The congresswoman from Washington is a trailblazer in many regards — the first in her family to go to college, the first in her family to go on to get an MBA (for which she's still paying off student loans, by the way), the fifth sitting congresswoman to give birth while in office, the second woman to ever hold the role of chairperson of the House Republican Conference, and the list goes on. But if you ask her if she ever feels exhausted having to push forward and claim her place as first or second or fifth, she's surprised to even hear the question. For her, the journey has been tremendous and she wishes more people could experience it. She says, "I have met some amazing people on the way and I just want more people to be able to have the experiences I have." That positivity and resilience are a huge piece of what shape McMorris Rodgers' worldview.
For instance, when asked about what she wants to say to young women who identify as conservative, but worry that the Republican party doesn't hear them or prioritize them, she simply says, "What I’m about and what my colleagues are about as Republicans is ensuring that every person in this country — no matter who they are, no matter where they come from — has the opportunity for a better life. And to make sure that they have the freedom and the opportunity to do that. I want to empower people. I want to empower individuals and their families and their communities to be trusted to make the best decisions. I get very concerned when so many decisions are being made here in Washington, D.C. with a top-down, government-knows-best approach, so the Republicans are about unleashing individuals to get out there and see what they can do and be a part of making history."
For the congresswoman, ambition isn't a dirty word, per se, but it's not the end game. Sitting in such a senior role in a party that isn't always thought to champion women in leadership, she says: "I define power as having influence so you can speak for people who cannot speak for themselves. For example, my oldest has special needs, and because of Cole (he’s now in third grade), I have lived the journey of having that diagnosis, going through early intervention, and having an IEP (an individualized education plan). And so, I can be a stronger advocate for children with special needs, for children all across this country." And she has been. She spoke with us at length about her pride in accomplishing what she did with the ABLE Act, a bill she worked on for years, which President Obama signed into law last year that "allows families who have children with disabilities to set money aside for later on in life."

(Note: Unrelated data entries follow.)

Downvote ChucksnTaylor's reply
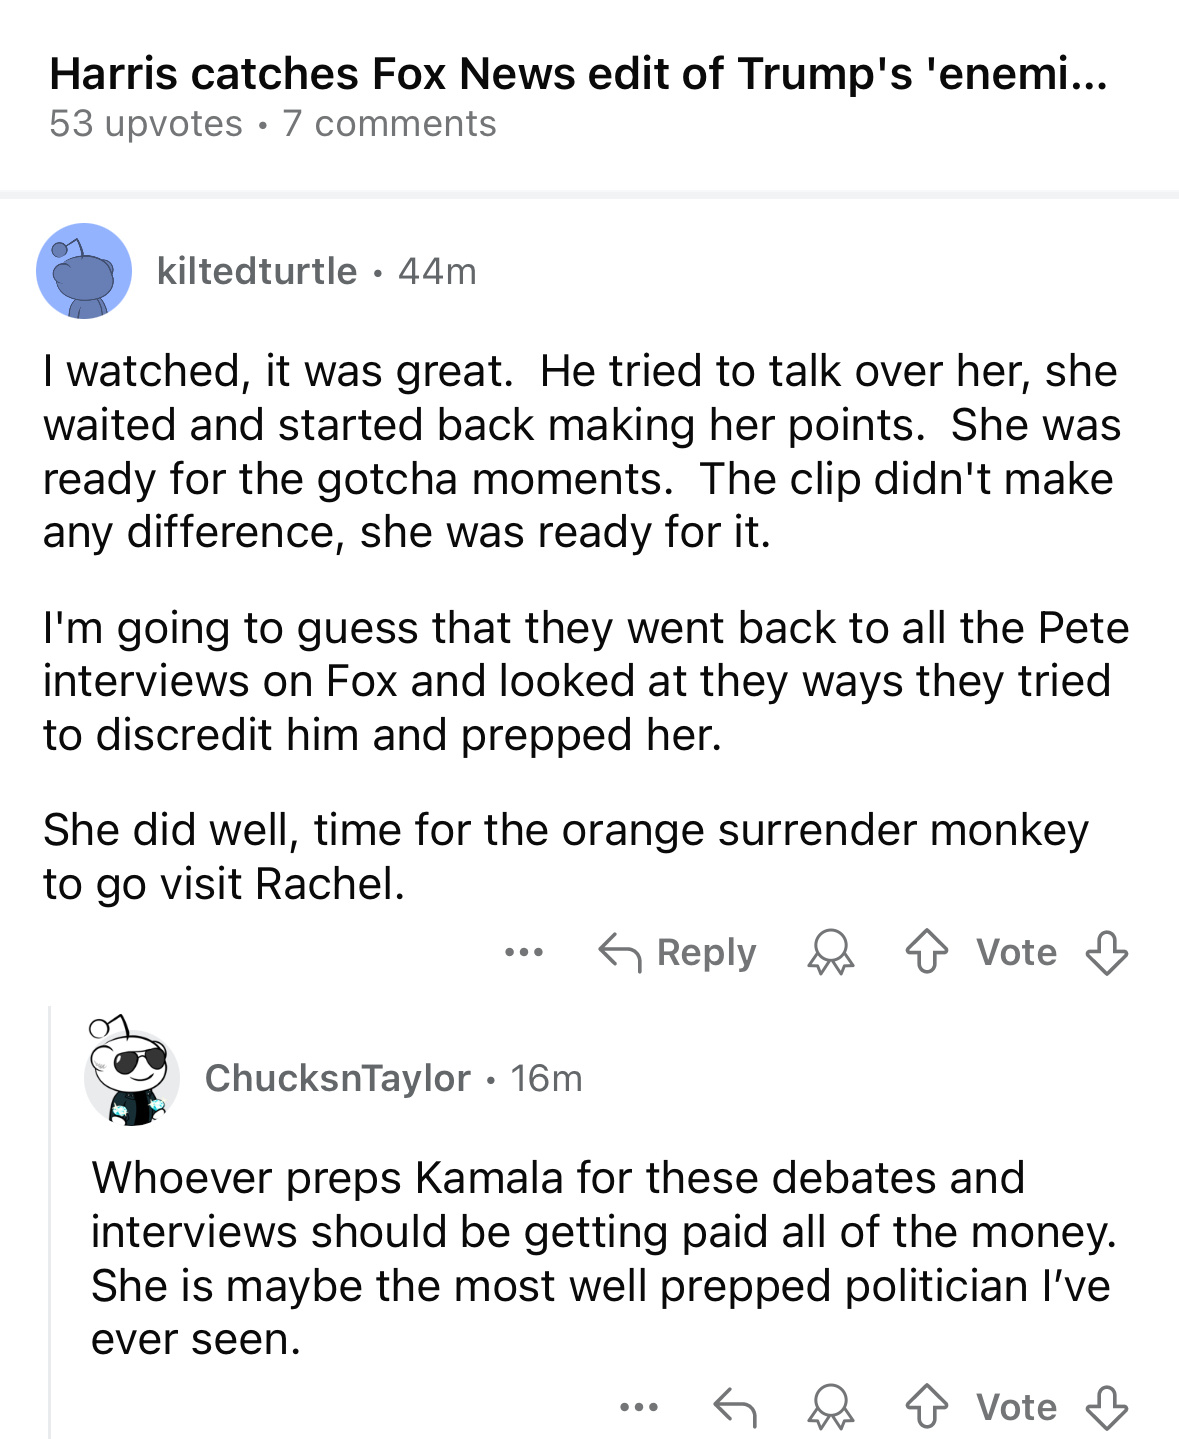click(1106, 1407)
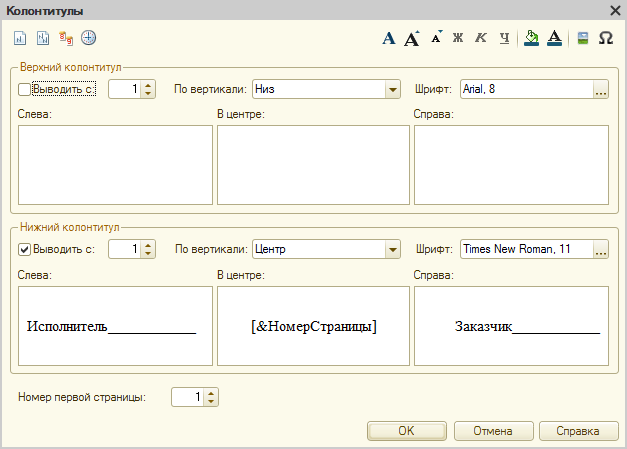Open footer vertical alignment dropdown 'Центр'

[x=392, y=249]
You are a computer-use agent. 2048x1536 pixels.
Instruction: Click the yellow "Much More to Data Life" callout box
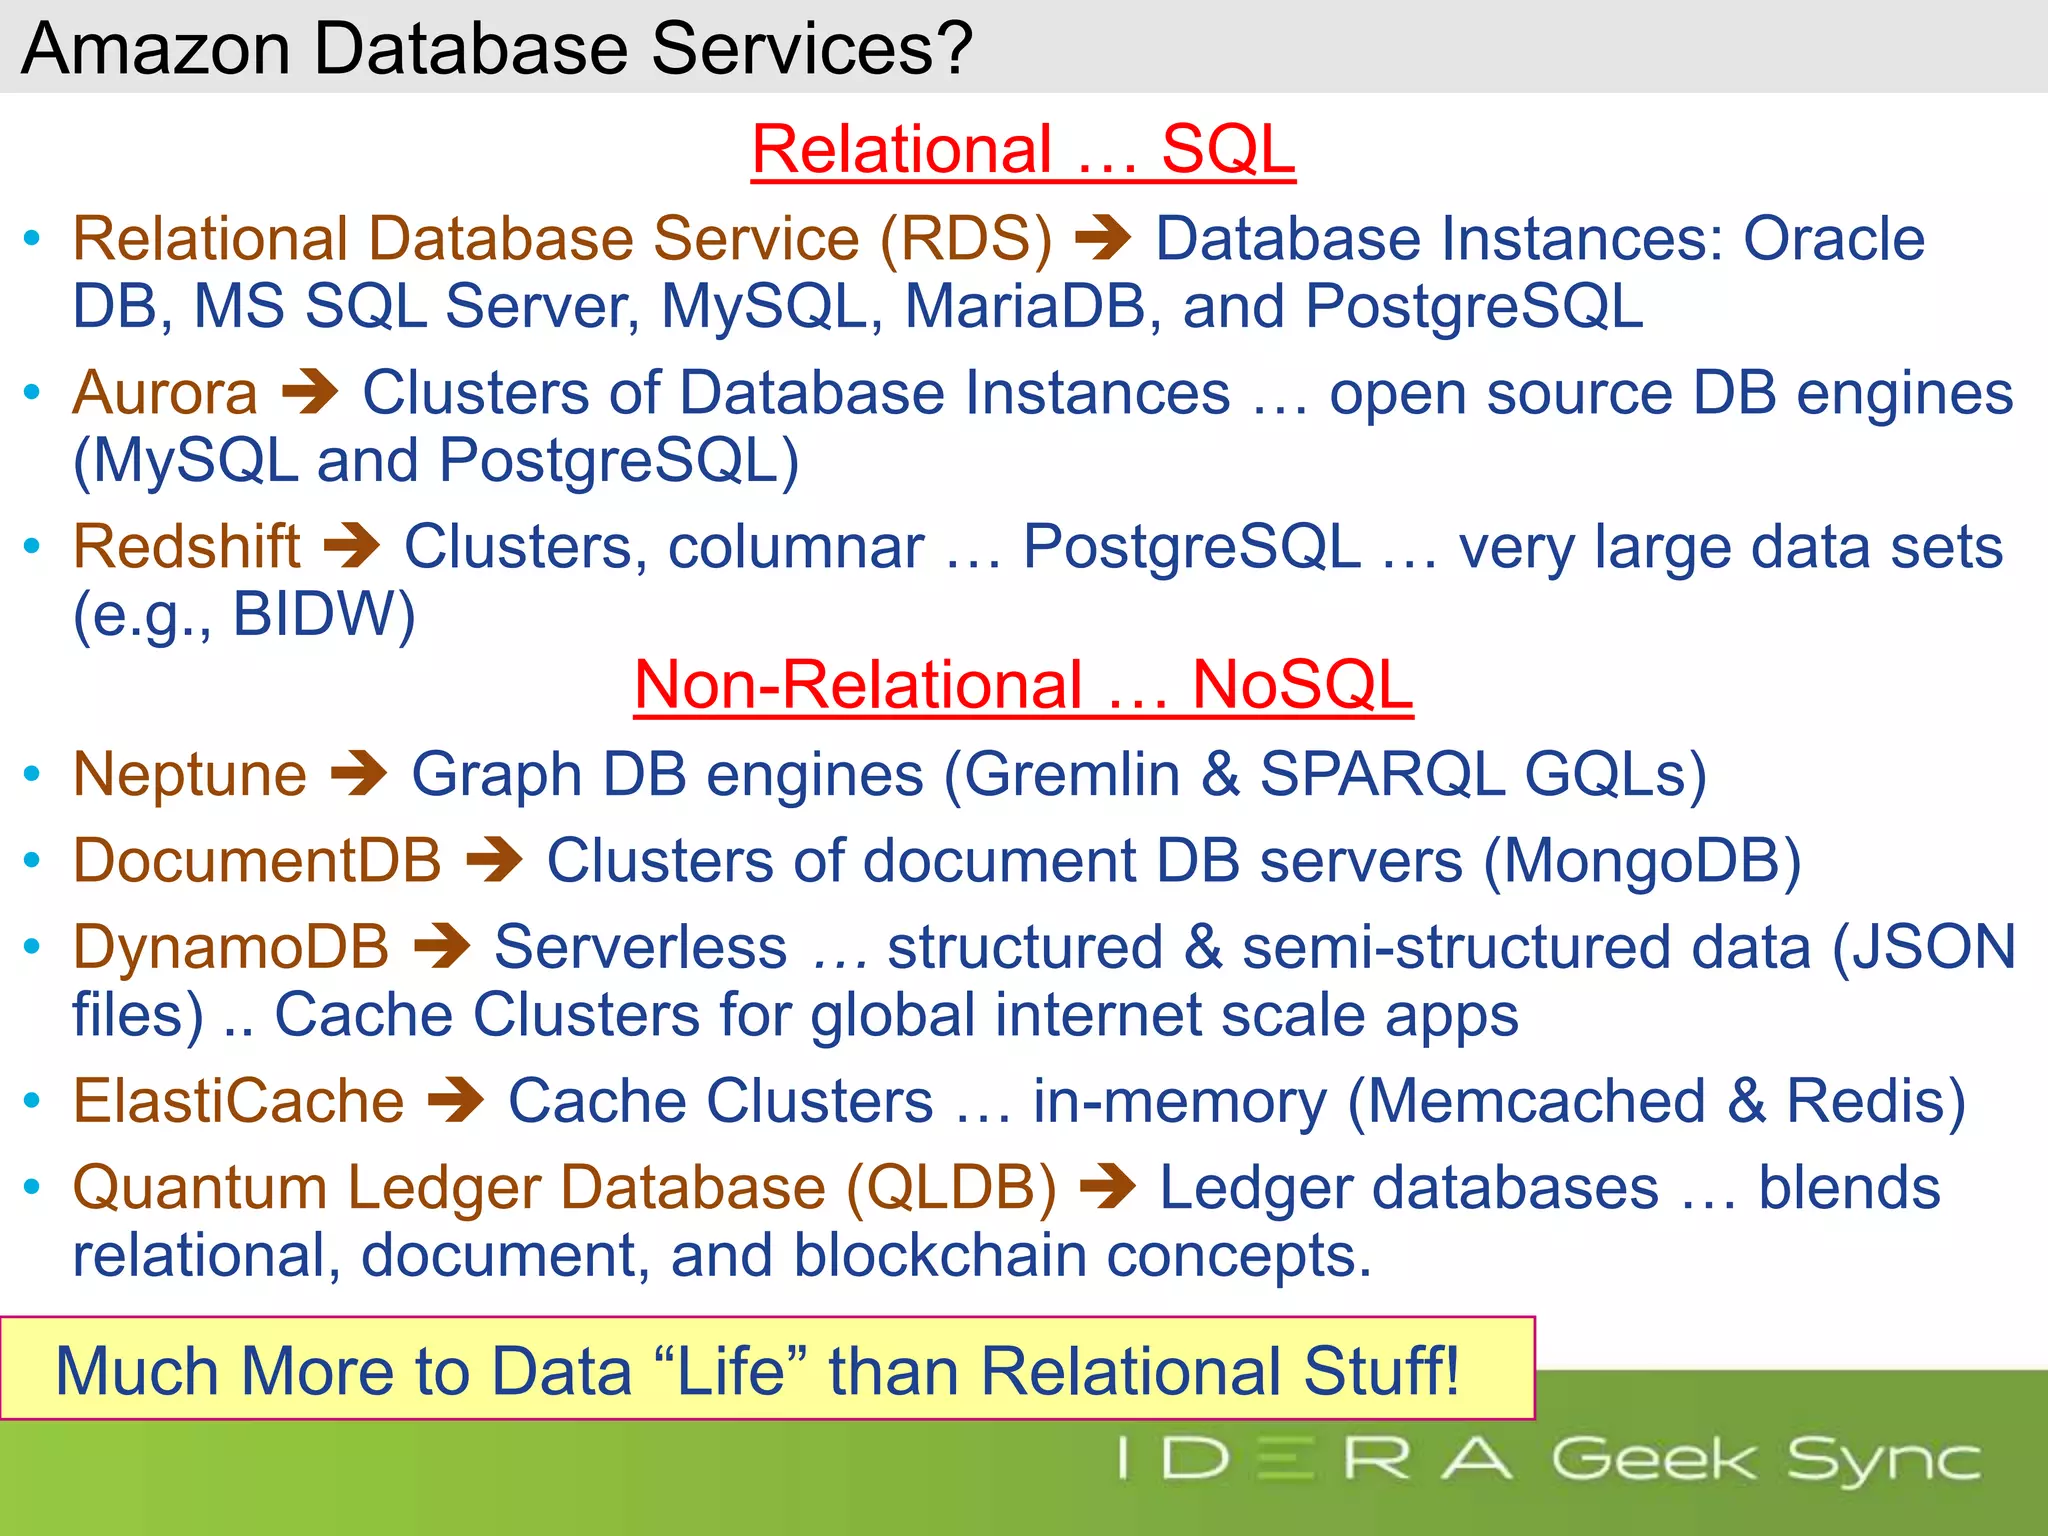click(767, 1368)
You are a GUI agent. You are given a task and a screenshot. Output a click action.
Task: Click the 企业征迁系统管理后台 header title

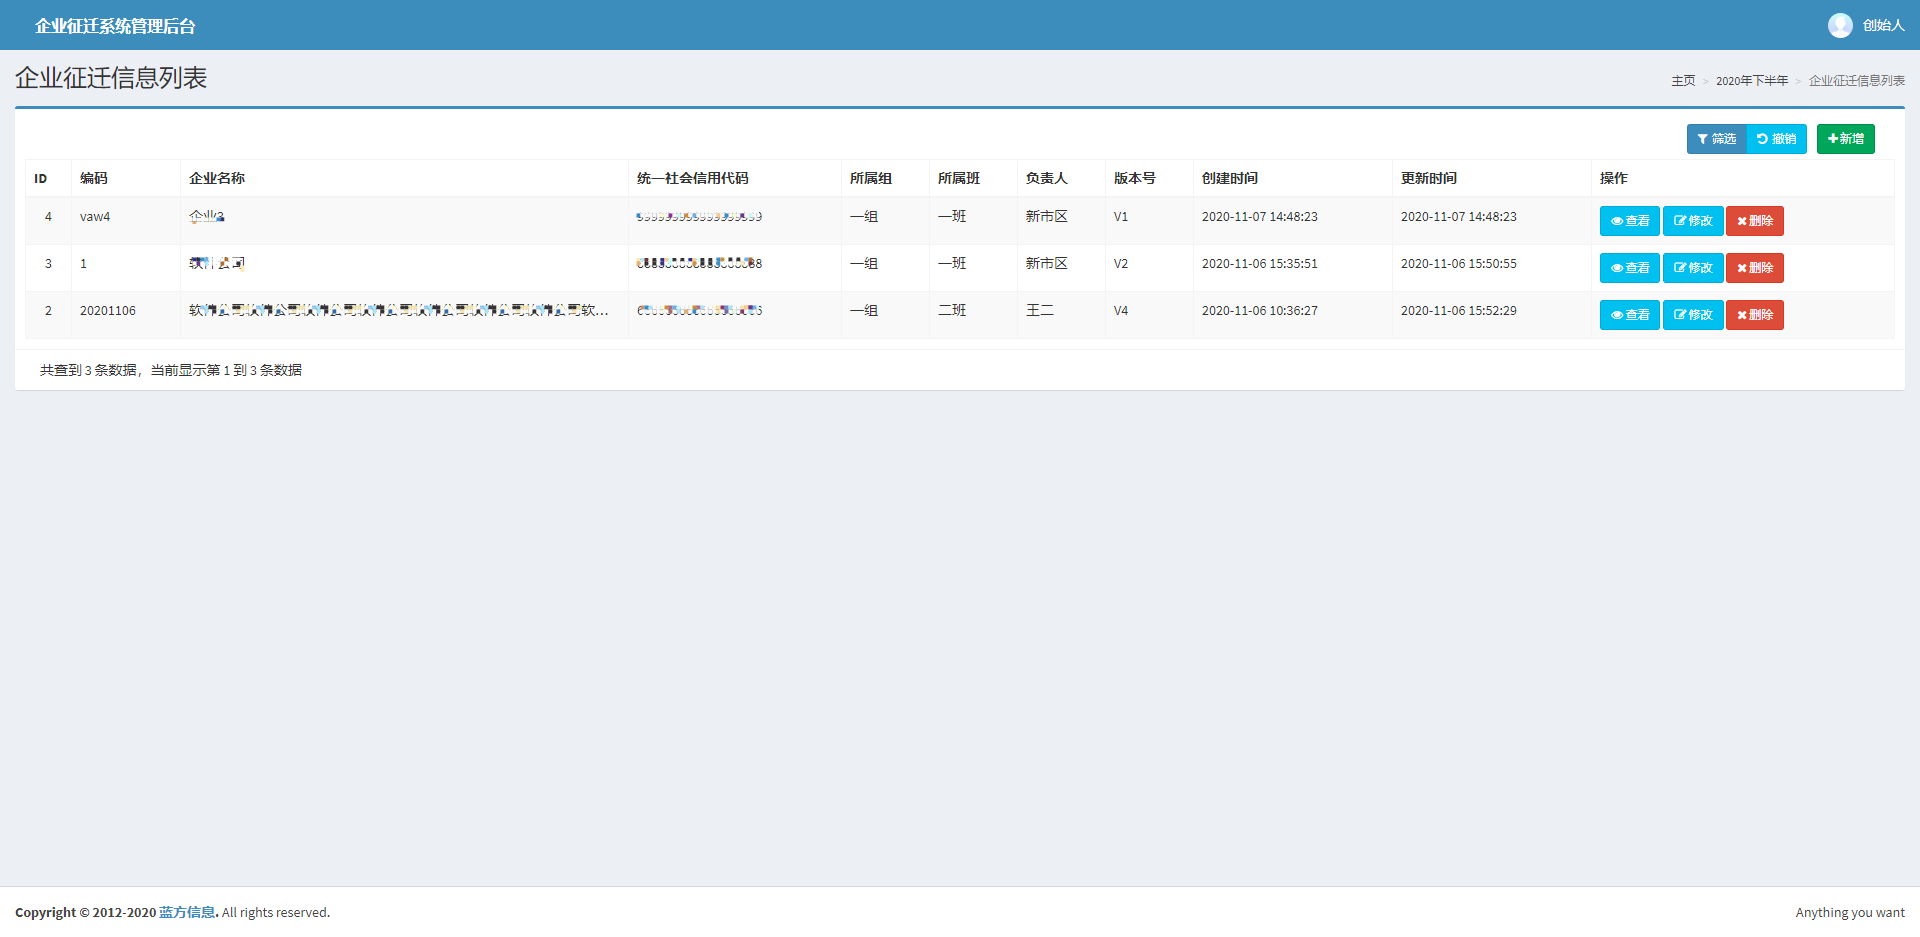pos(115,26)
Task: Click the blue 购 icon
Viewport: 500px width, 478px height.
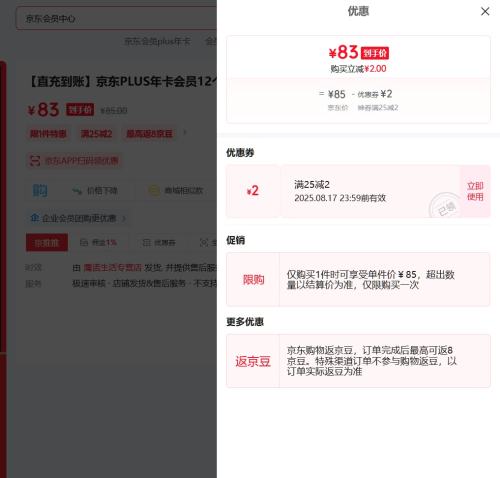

But before considering power or ambition or influence, McMorris Rodgers wants women to consider possibility. Because, she says, "I think we’re just at the beginning of women really making history when it comes to serving in politics." Her strongest advice for any woman today is that they consider political office, and they put themselves forward. She says: "I would just encourage women to go for it. I was the 200th woman elected to the United States House of Representatives, out of over 12,000 people who have served. And today, there’s been about just over 300 women who have served — but [that] is only 2%, so we need more women to run. Nothing is handed to you, especially in this political environment. Whether you’re male or female. It’s not like you’re going to get a lot of favors. I would encourage them to step up. To work hard, persevere."
The Chairwoman considers hesitation to be the biggest obstacle that's stood in her way so far in her career. To anyone else struggling with the same thing, she says, "I just want them to believe in themselves. I want them to be risk-takers and dream big dreams and anything is possible."